Timestamp gnmi updates using the collector's local time instead of using the timestamp field of the notification.

Current behavior:

Updates received over gnmi are always timestamped using the Timestamp field which comes fro mthe device.

Desired behavior:

Make it possible to use the collector's time when the update was received to timestamp updates.

Use case:

Depending on the device that sends gnmi updates, the timestamp semantics can be different. According to the spec, the process that streams gnmi notifications should use the time the modification happened, not the time it was seen by the process. For example, when the hardware counters change, the time when those counters changed is to be used.

This differs between implementations. Some devices stream a fresh timestamp every time they send an update to a client that is subscribed to a counter path, some use a fixed timestamp of the time the value came to be.

This results in two kinds of collected datum; One is a time series, where each timestamp from the update means counter was X at time T, with multiple values of T even if X did not change.
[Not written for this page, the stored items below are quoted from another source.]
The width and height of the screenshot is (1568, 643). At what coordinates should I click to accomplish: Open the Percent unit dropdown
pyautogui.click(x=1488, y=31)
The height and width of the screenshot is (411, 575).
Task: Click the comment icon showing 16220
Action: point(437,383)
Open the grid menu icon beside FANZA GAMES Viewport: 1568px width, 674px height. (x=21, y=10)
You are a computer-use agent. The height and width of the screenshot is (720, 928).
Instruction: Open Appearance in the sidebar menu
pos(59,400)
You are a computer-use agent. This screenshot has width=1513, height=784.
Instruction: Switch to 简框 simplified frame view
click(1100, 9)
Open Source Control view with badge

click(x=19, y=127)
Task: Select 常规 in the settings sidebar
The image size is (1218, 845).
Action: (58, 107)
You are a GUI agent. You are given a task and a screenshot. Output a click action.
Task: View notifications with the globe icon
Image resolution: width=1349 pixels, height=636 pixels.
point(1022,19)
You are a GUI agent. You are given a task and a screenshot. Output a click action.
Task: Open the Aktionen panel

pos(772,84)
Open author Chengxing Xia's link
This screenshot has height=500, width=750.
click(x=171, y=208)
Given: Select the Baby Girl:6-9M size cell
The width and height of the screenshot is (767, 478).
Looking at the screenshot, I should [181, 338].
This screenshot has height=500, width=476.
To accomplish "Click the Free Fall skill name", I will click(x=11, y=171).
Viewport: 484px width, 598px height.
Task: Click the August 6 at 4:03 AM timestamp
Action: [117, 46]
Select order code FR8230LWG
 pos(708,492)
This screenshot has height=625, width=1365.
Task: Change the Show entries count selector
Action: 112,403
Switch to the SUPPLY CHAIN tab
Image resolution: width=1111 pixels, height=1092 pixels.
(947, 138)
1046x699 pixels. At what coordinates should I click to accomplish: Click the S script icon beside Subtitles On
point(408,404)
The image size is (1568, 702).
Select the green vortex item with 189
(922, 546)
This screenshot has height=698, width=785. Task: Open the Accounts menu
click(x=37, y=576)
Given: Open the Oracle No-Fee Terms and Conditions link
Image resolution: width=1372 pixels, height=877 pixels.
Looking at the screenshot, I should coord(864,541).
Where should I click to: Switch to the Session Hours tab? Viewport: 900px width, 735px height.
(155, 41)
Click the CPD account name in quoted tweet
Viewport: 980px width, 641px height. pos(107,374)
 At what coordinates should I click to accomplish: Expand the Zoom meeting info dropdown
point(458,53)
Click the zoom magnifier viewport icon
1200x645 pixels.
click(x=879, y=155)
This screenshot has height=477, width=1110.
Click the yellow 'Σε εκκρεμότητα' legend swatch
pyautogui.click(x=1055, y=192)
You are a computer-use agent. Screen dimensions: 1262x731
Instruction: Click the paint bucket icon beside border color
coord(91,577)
In this case, you can find the current value by looking at the last update for the path which is at most the sample frequency. Looking at a window of T to T+(sample frequency) shows all the information about a device.
In the other, the timestamps could be at any point in the past, since they are the time at which a value was established. Looking at a window of T to T+(sample frequence) shows only the values that changed within that window.

Certain orgs prefer the first, spec breaking behaviour. This can be implemented on the collector in a device agnostic way by ignoring the timestamp provided by the device and recording the time an update was received.

I already have the code for this change, it's pretty simple to make it possible and configurable, but I thought I'd open an issue first to gauge the interest on this.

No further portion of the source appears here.